Doooooood, I killed it at the gym this morning! We are wrapping up a 12-week strength cycle and today was our last round of back squats.
I posted a video update on TikTok, but this is too big not to share here. It does, however, require a little backstory, of course.
Most of you know I didn’t even start weight training until my mid-thirties. Heck, I didn’t even start working out until about thirty-one. When I turned thirty, I lost seventy pounds via diet alone, and then I started getting the confidence to go to the gym.
Yes, you read that right. I didn’t start to be a gym rat until I lost the weight—more on that in a minute.
After a few years of just taking group fitness classes, CrossFit gained popularity, and I joined a local box, never to look back.
Last year I discovered a Strength and Conditional Gym pretty close to my job, and I’ve been going consistently there since last April.
When I started, I was trying to regain the strength I lost from the pandemic shutdowns. I was looking for some good coaches and fun programming, and I found it!
In one year, this gym helped me hit all sorts of PRs (Personal Records), and today I did five sets of four back squats at a weight I couldn’t even do one rep of last year!
Yes, I’m impressed with myself!
That is a huge accomplishment and shows what consistently working on something can accomplish. I’ve said this before, and I’ll say it again, being able to do something I was once unable to do is one of the most rewarding and satisfying things I can experience. It’s the reason I am obsessed with weight training, period.
That said, let me give you a bit of insight into the (possibly) offensive post title that got you here.
When I think back to all the times in my youth I attempted to join a gym, workout, take fitness classes, whatever, they all had one thing in common—my desire for thinness.
That desire was the only reason I would even consider exercising.
That desire brought me to and kept me in the yo-yo dieting cycle of hell. I wish I could find the old graphic I made of this, but in essence, it goes like this…
- Hate my body and am driven to do something about it.
- Start to do something about it (diet and/or exercise)
- That something is too hard, isn’t working, this sucks yada-yada
- Stop doing that something
- See #1 above – Basically, rinse and repeat.
Now, I’m not telling you I’m entirely out of this cycle. It’s tough to re-program a body-image-broken brain. I have come to the realization that I will probably never be able to shed my body image issues 100%.
However, that said, I no longer let that bad body image drive my motivation to exercise or my desire to eat nutritious, healthy foods.
Over the last (OMG) fifteen years, I have worked hard to peel those two things apart.
I work out because I enjoy the pursuit of strength, the sense of accomplishment, and the confidence it builds. This was actually the easier part of the equation (for me) since I started working out after losing weight. Once I didn’t have the weight loss goal driving my decision to exercise, I was able to see all the other amazing benefits of moving and challenging my body. It was no longer a punishment for fatness but a celebration of possibility.

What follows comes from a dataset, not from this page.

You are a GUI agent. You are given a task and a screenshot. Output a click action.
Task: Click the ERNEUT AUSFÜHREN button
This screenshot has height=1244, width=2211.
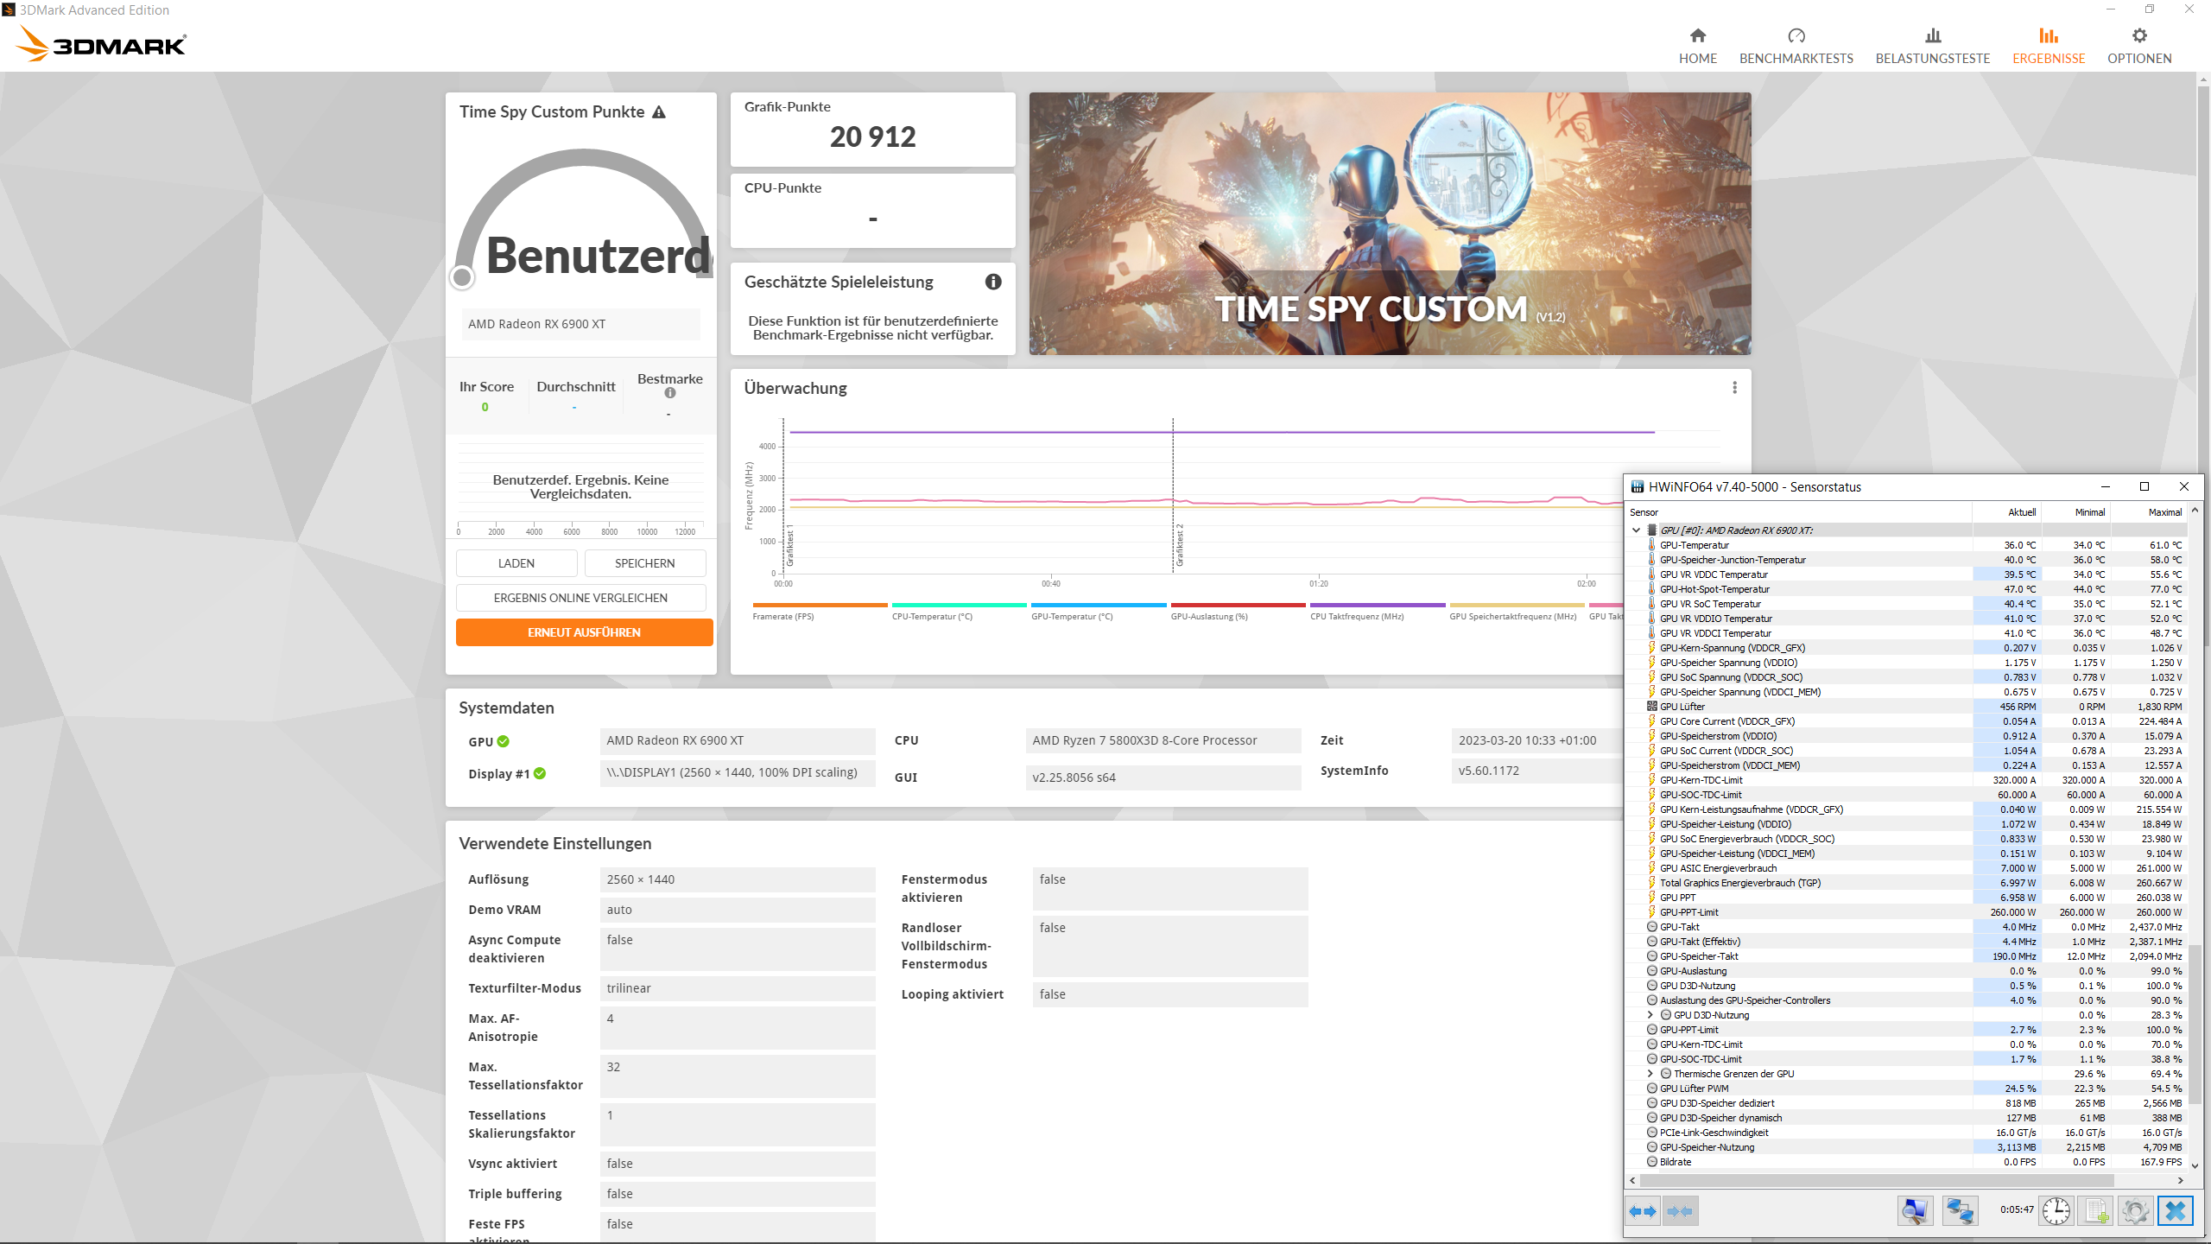[584, 632]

I eat consciously and nutritionally because when I don’t, I feel like shit. Yes, shit. Maybe it’s my age, but my gut can no longer handle food or alcohol as it once did. Eating a diet driven by fruits and vegetables with an eye on protein also helps support my pursuit of strength.
So I say f*ck the scale and aesthetics. All the consistent, positive changes I’ve ever made in the realm of diet and exercise happened when I shifted the goalposts from looking a certain way to feeling a certain way.
Phew, well, that just flew out of me. I guess you can say this post was brought to you by my post-workout endorphins. See, I love this feeling!
P.S. I have no idea what I weigh and today is my one-year scale-free anniversary!